Hck^−/− Fgr^−/− Lyn^−/− alveolar macrophages are more efficient at killing P. murina. Alveolar macrophages were isolated from 6- to 8-week-old, male C57BL/6 (WT) or Hck^−/− Fgr^−/− Lyn^−/− (Src TKO) mice and cocultured overnight with P. murina at a ratio of macrophages to P. murina cysts of 100:1. The controls included P. murina cultured in the absence of macrophages. After this, RNA was isolated from the contents of each well, and quantitative real-time PCR to determine the P. murina rRNA copy number was performed. The data are the cumulative results from three independent studies.
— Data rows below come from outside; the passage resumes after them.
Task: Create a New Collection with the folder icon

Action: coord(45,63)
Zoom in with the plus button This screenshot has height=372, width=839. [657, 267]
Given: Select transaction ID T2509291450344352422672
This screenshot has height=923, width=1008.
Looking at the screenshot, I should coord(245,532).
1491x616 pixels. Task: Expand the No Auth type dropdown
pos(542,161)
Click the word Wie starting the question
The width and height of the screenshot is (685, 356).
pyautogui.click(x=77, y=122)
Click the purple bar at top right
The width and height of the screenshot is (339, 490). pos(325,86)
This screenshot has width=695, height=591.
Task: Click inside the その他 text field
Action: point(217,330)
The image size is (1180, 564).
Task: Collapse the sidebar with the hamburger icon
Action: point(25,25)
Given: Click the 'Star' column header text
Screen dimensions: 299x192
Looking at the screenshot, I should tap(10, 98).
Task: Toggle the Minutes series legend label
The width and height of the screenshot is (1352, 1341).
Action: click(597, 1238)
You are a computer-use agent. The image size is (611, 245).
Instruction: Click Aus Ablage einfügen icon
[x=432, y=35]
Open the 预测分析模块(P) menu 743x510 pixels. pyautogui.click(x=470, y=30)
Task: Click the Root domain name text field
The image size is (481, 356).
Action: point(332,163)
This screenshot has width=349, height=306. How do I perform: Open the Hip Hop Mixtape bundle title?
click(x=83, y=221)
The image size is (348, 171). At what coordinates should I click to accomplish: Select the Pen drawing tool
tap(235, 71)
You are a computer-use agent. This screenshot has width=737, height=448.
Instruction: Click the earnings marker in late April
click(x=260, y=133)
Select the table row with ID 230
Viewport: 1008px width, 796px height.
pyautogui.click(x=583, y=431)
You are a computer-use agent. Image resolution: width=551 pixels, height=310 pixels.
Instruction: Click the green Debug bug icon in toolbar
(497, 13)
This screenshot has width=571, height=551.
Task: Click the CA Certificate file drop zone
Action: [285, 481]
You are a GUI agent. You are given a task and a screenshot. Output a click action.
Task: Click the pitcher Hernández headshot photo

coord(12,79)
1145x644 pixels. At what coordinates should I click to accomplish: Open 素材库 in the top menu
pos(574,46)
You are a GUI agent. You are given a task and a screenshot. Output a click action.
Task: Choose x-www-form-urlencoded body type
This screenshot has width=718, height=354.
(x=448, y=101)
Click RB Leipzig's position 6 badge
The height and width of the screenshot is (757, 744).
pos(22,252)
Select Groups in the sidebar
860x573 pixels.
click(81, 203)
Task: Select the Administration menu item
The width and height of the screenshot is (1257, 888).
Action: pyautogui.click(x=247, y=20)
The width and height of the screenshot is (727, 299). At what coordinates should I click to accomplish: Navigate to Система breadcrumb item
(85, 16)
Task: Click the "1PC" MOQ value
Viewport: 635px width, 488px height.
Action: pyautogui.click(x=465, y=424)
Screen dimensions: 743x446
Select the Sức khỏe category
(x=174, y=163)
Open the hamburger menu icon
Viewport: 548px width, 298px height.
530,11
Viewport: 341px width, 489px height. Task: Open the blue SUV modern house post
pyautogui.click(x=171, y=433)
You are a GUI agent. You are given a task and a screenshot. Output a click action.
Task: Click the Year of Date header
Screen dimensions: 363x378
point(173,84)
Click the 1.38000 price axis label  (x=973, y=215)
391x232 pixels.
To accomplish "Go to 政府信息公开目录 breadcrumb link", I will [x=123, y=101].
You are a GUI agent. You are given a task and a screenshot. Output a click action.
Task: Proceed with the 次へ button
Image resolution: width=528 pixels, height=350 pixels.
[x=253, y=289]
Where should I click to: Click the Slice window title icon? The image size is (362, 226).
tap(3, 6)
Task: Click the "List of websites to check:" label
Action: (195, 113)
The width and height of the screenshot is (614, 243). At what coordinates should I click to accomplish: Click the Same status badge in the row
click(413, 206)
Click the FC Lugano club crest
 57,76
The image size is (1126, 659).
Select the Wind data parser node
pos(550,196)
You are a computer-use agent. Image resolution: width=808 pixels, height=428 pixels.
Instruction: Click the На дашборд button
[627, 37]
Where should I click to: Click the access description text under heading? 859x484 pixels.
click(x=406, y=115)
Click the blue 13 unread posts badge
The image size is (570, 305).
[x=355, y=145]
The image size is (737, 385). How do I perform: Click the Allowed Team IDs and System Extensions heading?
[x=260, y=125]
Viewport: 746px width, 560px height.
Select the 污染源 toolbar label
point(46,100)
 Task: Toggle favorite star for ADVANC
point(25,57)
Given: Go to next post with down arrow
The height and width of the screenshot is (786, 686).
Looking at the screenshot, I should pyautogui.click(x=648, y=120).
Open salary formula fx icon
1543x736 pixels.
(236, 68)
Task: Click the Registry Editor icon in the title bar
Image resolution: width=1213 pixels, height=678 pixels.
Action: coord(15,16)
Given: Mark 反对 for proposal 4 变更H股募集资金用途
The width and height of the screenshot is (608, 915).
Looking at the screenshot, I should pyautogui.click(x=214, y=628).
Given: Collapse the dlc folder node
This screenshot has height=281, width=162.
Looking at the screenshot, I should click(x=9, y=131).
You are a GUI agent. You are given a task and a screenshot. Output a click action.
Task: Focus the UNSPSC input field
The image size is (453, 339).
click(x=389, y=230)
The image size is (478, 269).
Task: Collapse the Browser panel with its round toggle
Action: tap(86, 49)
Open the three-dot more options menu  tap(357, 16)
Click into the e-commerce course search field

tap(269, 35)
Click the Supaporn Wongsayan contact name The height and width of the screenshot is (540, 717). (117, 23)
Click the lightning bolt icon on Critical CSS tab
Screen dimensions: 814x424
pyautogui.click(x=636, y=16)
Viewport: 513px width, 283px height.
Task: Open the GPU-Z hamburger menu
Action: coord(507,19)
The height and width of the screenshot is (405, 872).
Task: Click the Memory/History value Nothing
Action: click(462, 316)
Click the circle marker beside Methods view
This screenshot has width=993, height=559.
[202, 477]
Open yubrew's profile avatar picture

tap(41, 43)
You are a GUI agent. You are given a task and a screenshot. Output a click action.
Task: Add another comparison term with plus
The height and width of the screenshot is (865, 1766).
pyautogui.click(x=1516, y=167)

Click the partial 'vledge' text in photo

The bars and error bars indicate the means and standard errors of the means. **, P <0.01 (unpaired two-tailed Student's t test).

FIG. 6.

Enhanced responses to P. murina in Hck^−/− Fgr^−/− Lyn^−/− mice are independent of PIR-B. (A) C57BL/6 (WT) and PIR-B^−/− mice (PIR-B KO) were inoculated with 2 × 10⁵ P. murina cysts via the intratracheal route, and 3 days postinoculation lungs were collected and the P. murina burden was determined by using real-time PCR to determine the P. murina rRNA copy number. The data are cumulative data from two independent studies with five mice per group. The bars and error bars indicate the means and standard errors of the means. (B) Three days postinoculation, lungs were collected, and clarified supernatants from lung homogenates were analyzed for CXCL1/KC, CCL2/MCP-1, IL-1β, and IL-6 levels by Bio-Plex. The data are cumulative data from two independent studies with five mice per group. The bars and error bars indicate the means and standard errors of the means. *, P < 0.05 (unpaired two-tailed Student's t test).